The White House made clear on Tuesday that the US would not welcome Hamid Abutalebi as Iran’s new UN ambassador over his alleged role in the 1979-1981 Tehran hostage crisis, during which radical Iranian students held US Embassy staff for 444 days.
US officials have told Tehran that its selection of Abutalebi is “not viable,” White House spokesman Jay Carney told reporters on Tuesday, but stopped short of saying the new envoy would be barred from entering the United States because of his alleged role in the crisis.
Asked to explain what “not viable” meant, Carney said: “It’s diplomatic jargon to mean what you want it to mean.” He emphasised that Iran’s choice of Abutalebi was a “potential selection” that had “not been formally made”.

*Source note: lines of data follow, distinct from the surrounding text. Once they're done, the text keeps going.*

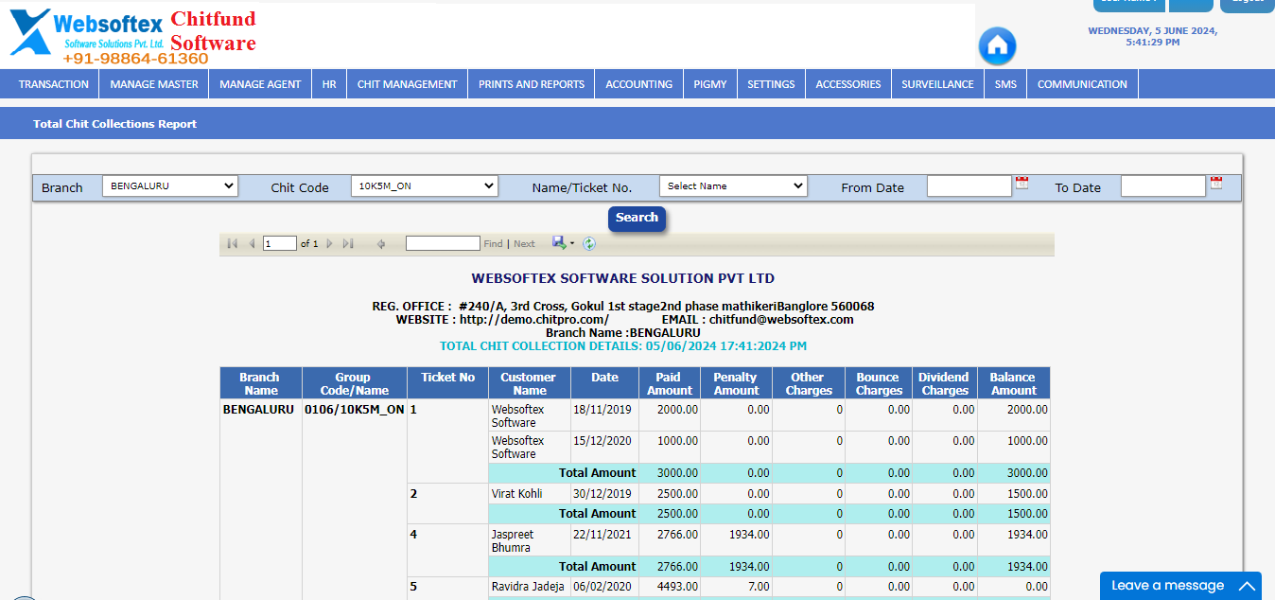This screenshot has height=600, width=1275.
Task: Click the go-back-to-parent-report arrow icon
Action: pyautogui.click(x=381, y=243)
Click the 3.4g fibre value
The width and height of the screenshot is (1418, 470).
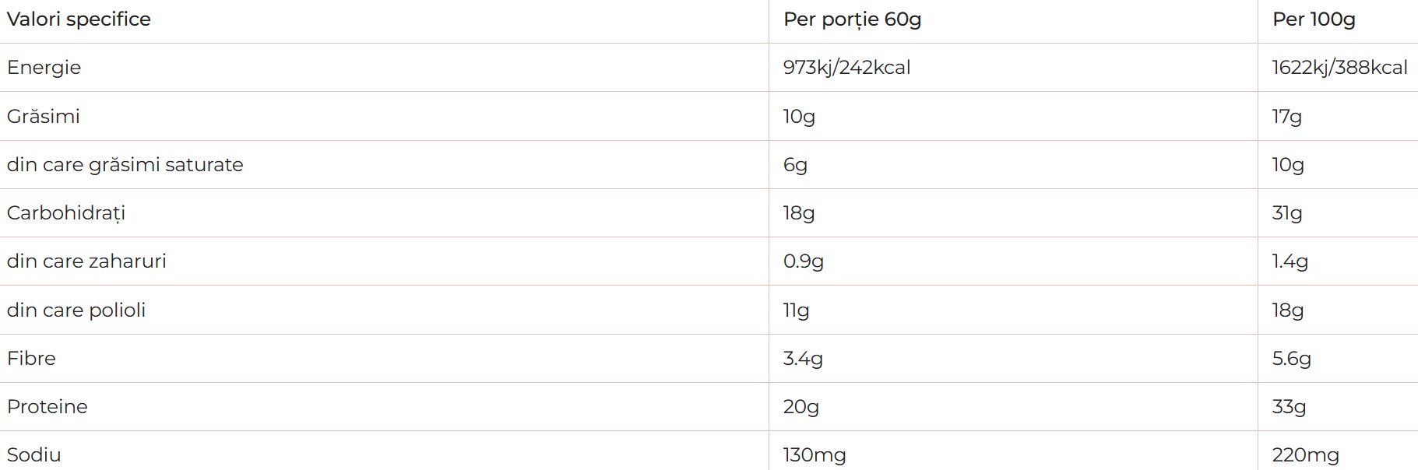point(803,359)
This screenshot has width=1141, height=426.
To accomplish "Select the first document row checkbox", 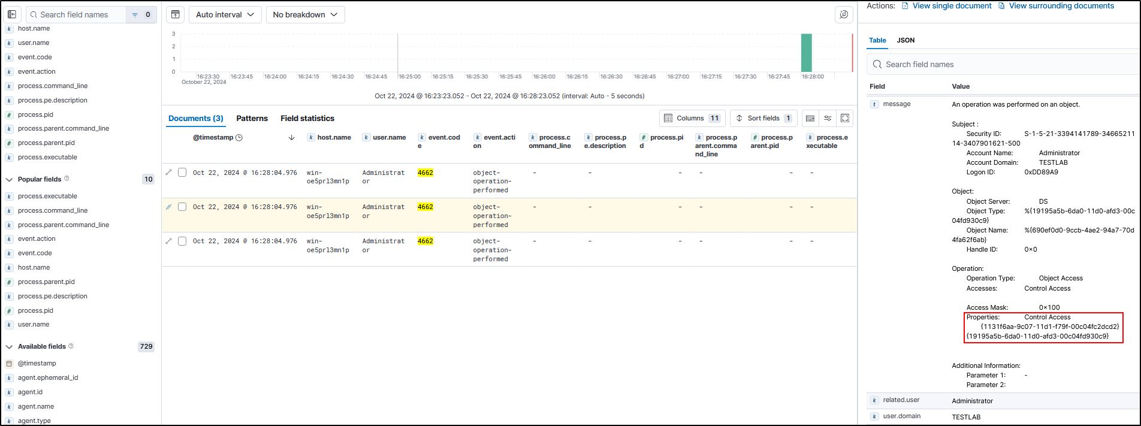I will pyautogui.click(x=182, y=173).
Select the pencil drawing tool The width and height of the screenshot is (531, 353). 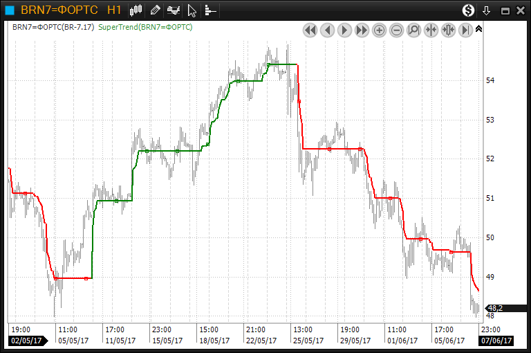(x=156, y=10)
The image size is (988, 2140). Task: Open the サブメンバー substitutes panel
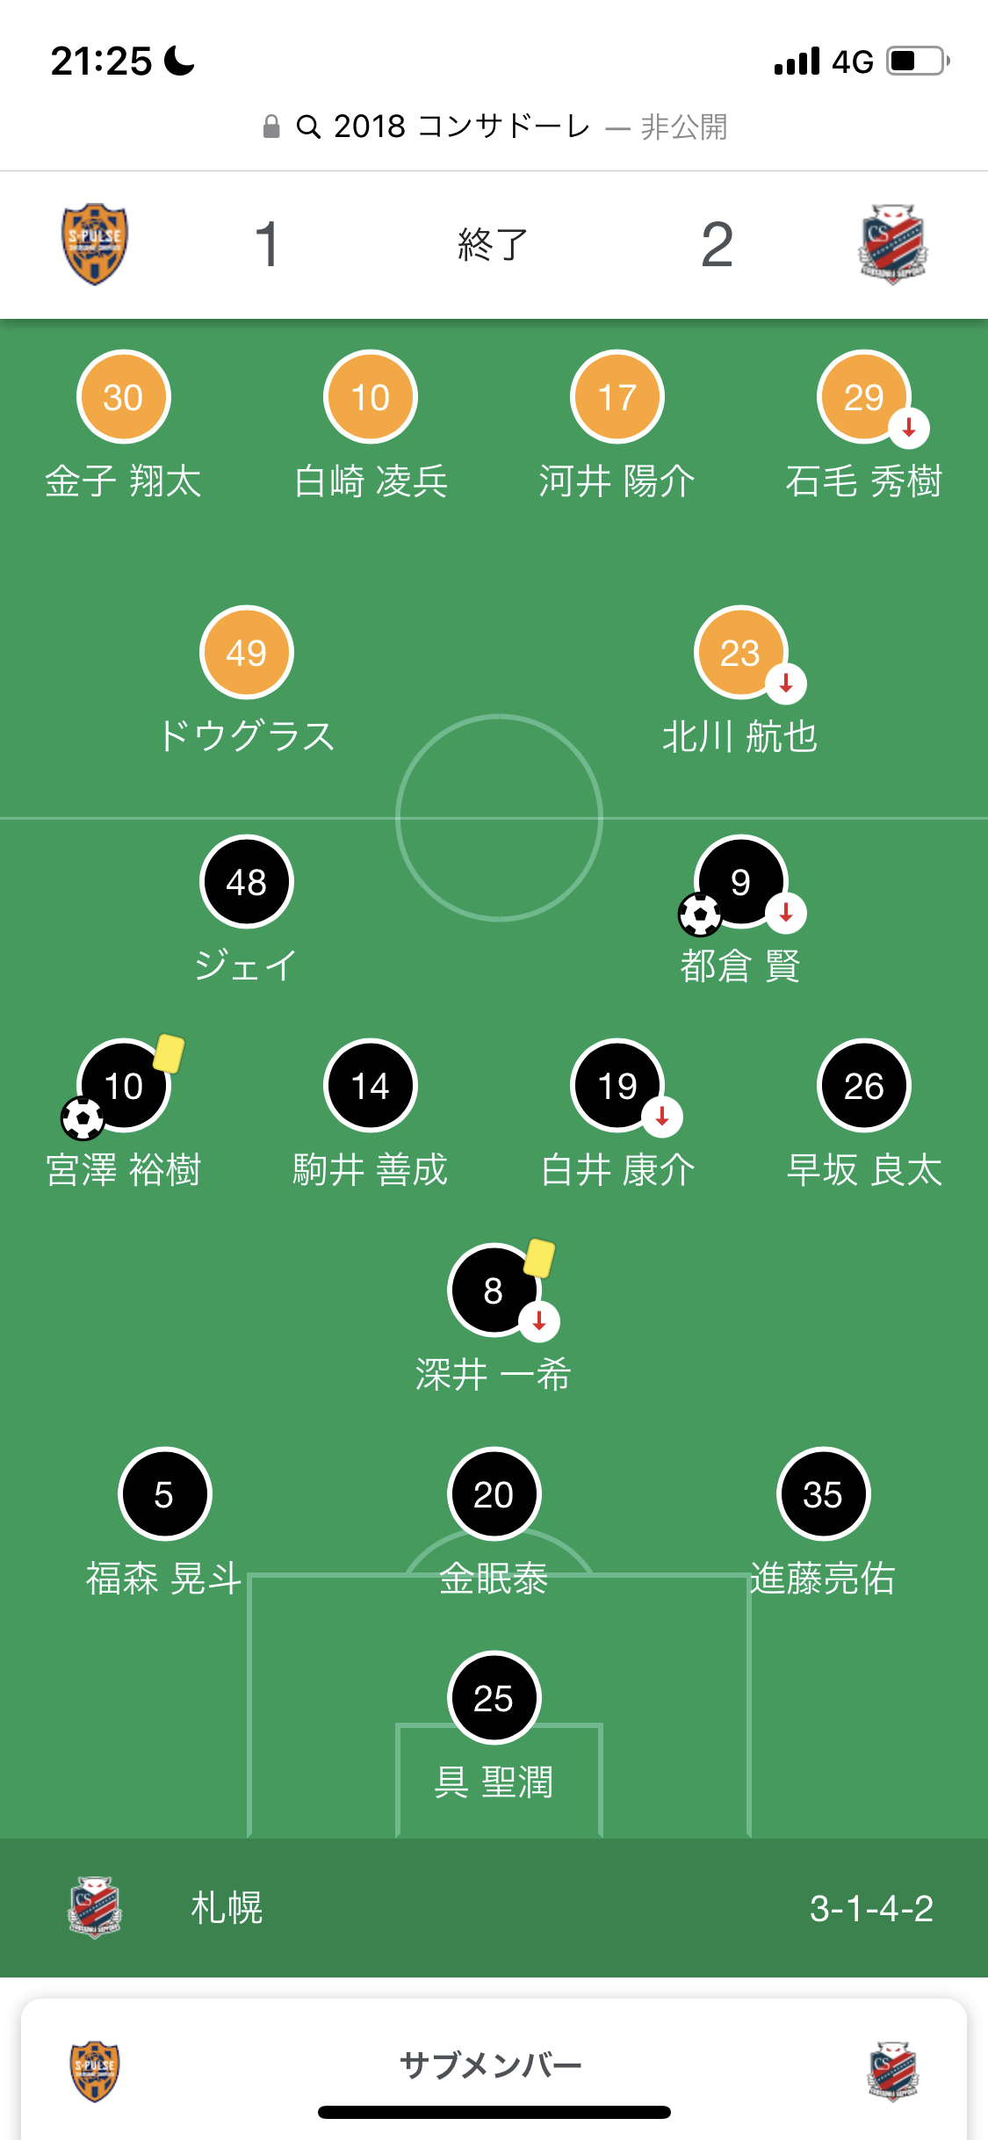491,2065
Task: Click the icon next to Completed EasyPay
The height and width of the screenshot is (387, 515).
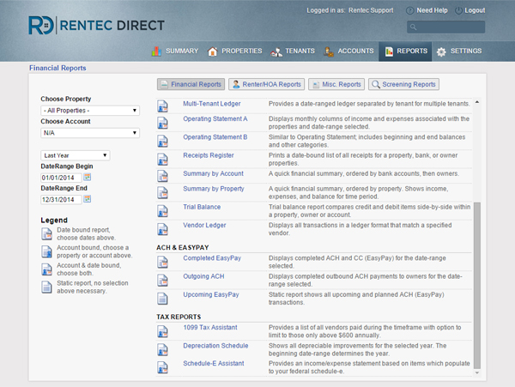Action: click(162, 261)
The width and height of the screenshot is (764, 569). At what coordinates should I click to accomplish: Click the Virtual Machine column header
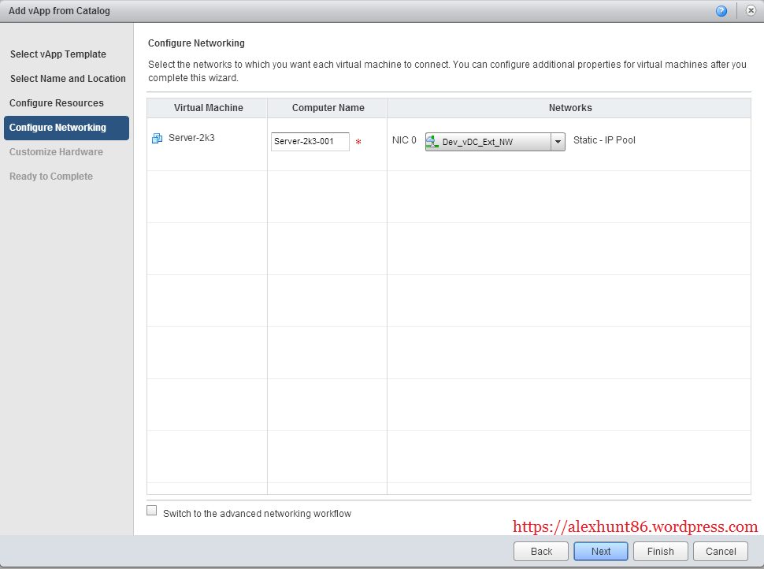click(208, 108)
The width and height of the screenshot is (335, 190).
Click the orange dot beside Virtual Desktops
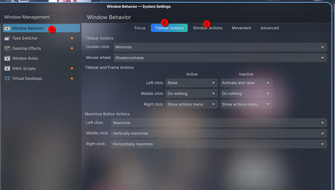click(72, 78)
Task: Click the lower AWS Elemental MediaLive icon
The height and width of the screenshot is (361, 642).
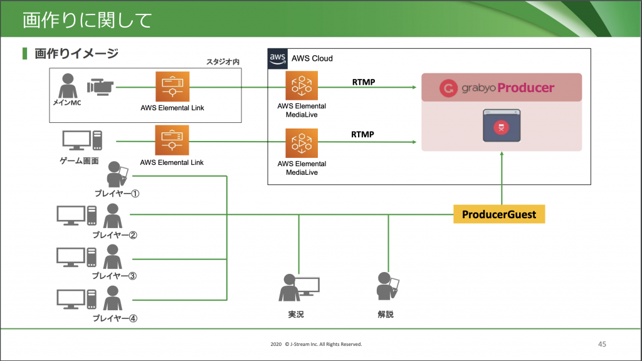Action: coord(302,143)
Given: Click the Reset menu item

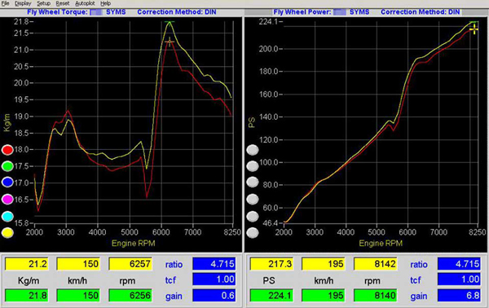Looking at the screenshot, I should click(x=63, y=3).

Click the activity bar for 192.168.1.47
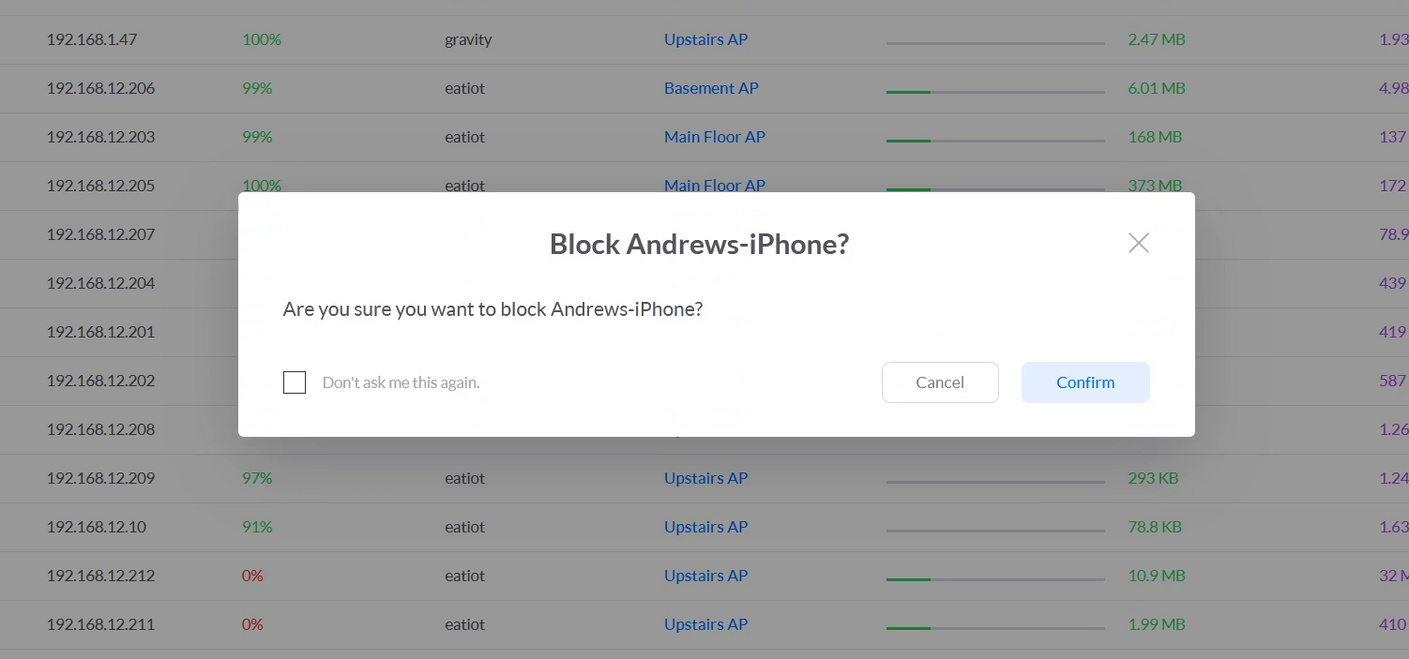[994, 43]
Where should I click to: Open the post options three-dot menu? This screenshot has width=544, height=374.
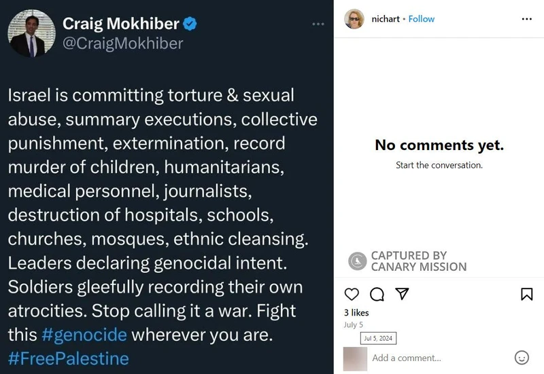(x=526, y=19)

As the “host” nation for the UN headquarters, which are based in New York, the United States is generally required to provide access to foreign diplomats. However, the State Department last week said US law allows it to deny visas to diplomats for reasons of “security, terrorism, and foreign policy”.
On Monday, the US Senate passed legislation to bar Abutalebi from entering the United States. Both Republicans and Democrats are united against the choice of the veteran Iranian diplomat.
“We share the Senate’s concerns regarding this case and find the potential nomination very troubling,” said Carney from the White House.
In remarks to Iranian media, Abutalebi has played down his role during the hostage crisis, suggesting he was just a translator.
It was unclear whether the dispute over the ambassador would have an impact on a new round of talks about Iran’s nuclear programme that began on Tuesday in Vienna between Iran and six major world powers, including the United States.
“It has been a usual practice in the Iranian Foreign Ministry to formally appoint ambassadors for all foreign postings, once all formalities pertaining to this process are completed,” a spokesman for Iran’s UN mission in New York said on Tuesday.
Abutalebi, who has served as Iran's ambassador to Italy, Belgium and Australia, was chosen to replace Iran's outgoing ambassador, Mohammad Khazaee.
Along with the UN envoy from North Korea and, more recently, Syria, Khazaee’s movements are confined to a radius of 25 miles from Columbus Circle in Midtown Manhattan, New York.